:: Input data

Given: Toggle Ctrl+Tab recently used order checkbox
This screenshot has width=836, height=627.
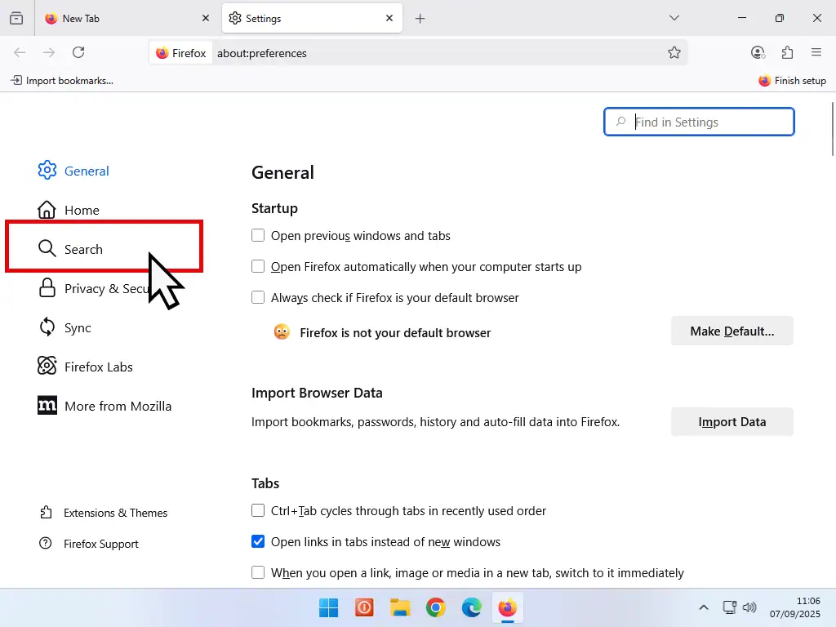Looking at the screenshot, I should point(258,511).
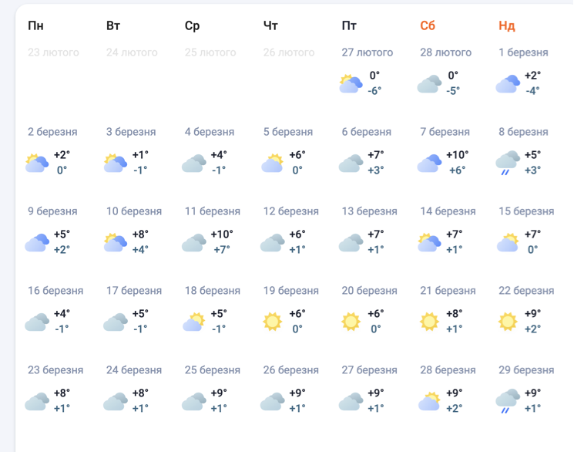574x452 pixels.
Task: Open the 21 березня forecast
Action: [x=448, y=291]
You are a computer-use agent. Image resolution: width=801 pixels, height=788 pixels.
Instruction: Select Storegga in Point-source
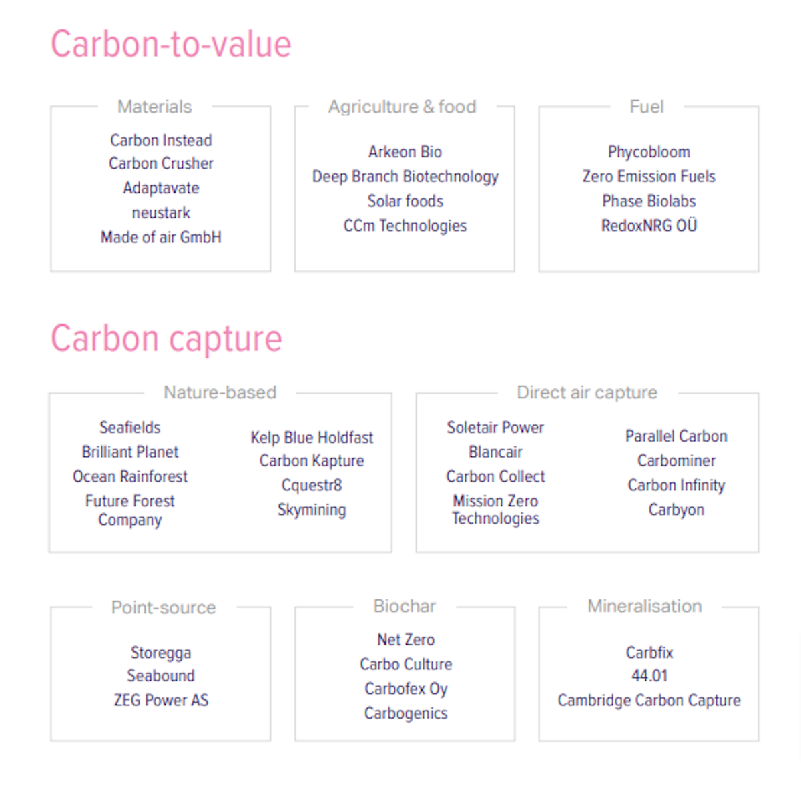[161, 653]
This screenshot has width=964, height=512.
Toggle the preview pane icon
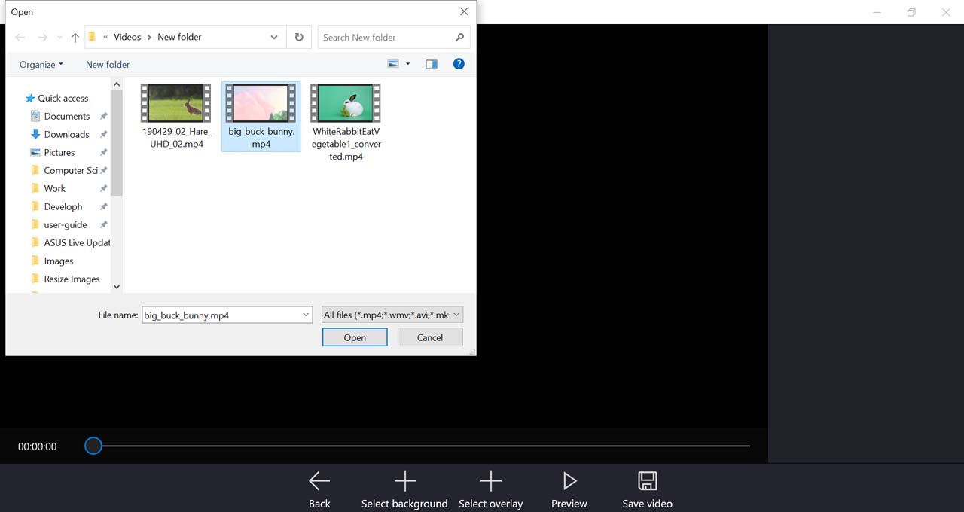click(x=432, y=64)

::::
:: Input data

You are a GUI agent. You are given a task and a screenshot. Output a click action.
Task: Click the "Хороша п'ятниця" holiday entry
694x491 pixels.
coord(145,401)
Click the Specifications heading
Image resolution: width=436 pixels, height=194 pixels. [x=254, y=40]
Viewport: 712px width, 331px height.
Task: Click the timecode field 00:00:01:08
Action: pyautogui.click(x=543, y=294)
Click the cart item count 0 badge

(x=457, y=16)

::::

Work to be completed: Every line in the listing above that mentions "agent" should be returned.

Response:
You are a computer-use agent. Image resolution: width=801 pixels, height=788 pixels.
You are a GUI agent. You are given a task and a screenshot. Output a click action.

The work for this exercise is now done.